Гхава видела ангела один раз, и он ей не понравился. Она не была чувствительна к красоте, хотя отличала ее от безобразия, а ангельский свет и подавно был ей неведом. Печальноокий лик ангела необъяснимым образом напоминал морду желтой неприятности.
Ангел сидел на чемодане напротив касс и курил «Приму Ностальгию». В самом деле, бескрылый, он был не ангел, в смысле — не вестник. Одетый в джинсы и белую майку, золотые волосы собрал в хвост и курил; Гхава прошла мимо, и ангел бросил на нее рассеянный взгляд.

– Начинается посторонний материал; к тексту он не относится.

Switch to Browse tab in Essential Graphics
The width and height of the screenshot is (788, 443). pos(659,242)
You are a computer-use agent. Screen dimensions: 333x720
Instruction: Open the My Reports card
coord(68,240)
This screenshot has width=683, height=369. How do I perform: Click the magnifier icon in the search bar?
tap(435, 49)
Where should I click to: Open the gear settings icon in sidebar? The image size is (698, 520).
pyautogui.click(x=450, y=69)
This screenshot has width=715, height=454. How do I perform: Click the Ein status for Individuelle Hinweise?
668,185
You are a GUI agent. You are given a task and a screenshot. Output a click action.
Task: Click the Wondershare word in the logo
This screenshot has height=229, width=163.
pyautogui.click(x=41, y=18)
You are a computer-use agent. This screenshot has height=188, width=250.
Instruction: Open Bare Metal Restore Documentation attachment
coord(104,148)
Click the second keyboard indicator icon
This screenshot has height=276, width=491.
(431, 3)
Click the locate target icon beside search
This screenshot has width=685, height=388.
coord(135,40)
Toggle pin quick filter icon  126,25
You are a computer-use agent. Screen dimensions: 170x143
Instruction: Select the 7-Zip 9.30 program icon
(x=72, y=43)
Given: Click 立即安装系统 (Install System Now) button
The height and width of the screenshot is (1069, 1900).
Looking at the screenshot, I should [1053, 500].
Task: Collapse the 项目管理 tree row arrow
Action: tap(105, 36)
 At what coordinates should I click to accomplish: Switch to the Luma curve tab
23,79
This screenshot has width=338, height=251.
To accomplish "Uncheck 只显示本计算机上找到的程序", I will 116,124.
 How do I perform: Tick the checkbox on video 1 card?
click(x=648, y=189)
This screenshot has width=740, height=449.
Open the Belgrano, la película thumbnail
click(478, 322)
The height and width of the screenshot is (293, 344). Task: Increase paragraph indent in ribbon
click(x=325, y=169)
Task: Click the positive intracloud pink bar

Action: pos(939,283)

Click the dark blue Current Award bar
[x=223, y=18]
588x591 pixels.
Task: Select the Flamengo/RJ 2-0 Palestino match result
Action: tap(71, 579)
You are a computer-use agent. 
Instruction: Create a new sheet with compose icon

В глазах его была даже не печаль, а муторная тоска.
— Привет, псина, — сказал ангел и Гхава оскорбилась. Она была ррау и в глазах ее, приглядевшись, можно было увидеть две радужки. Ангел это заметил, но поправляться не стал.
Тут-то Гхава и решила, что он ей не понравился. В зубах она несла говяжью кость, похищенную у шашлычника, но это, в самом деле, был не повод обзывать ее собакой.
Неформальный ангел докурил и точным броском отправил бычок в урну. Из дверей кассы вышли люди. Имен у них не было, у двоих из трех. Третьего, мальчика лет четырех, звали Миша. Его родители, Неприятная Баба и Задрипанный Мужичок, были никакими и не несли имен.
Ангел достал вторую сигарету.
— Идиот, — завопила Неприятная Баба, схватившись за чемодан. Вопила Баба как-то даже без восклицательных знаков — привычно. — Кретин. Что ты здесь вещи оставил, подходи-бери?
— Ну никто ж не взял, — тянул Задрипанный Мужичок.
— Дебильный, — во всеуслышание голосила баба. — Даун. Связалась я с тобой.
— Маманька, — тихо сказал Миша, — а мы скоро поедем?
— Ща, — со злобой ответила Баба. — Ща вскочим и побежим.
— Кому оно надо, тряпье твое, — гундосил Мужичок, — носишься с ним, с ветошью, посмотри на себя…
— Да ты заткнешься наконец, идиот, — не снижая децибел, вывела жена.
Ангел посмотрел на нее, не вставая с Мужичкова чемодана, и выпустил дым через ноздри. Баба еще подышала шумно с претензией, потом успокоилась и стала командовать мужем, который увязывал на себя поклажу.
Наконец, они поделили тюки и пошли. Ангел шагал чуть в стороне, безразличный. Гхаву все это так поразило, что она забыла о своей говяжьей кости и двинулась следом.
Старый мост над путями осыпался кремовой крошкой, от каждой четвертой ступени остался лишь арматурный скелет. Миша спотыкался. Руки для него не нашлось.
— Маманька, я устал, — полушепотом проговорил он наконец.
— Еще один на мою голову, — взревела Баба так, что даже Гхава вздрогнула. — Помолчишь ты хоть пять минут?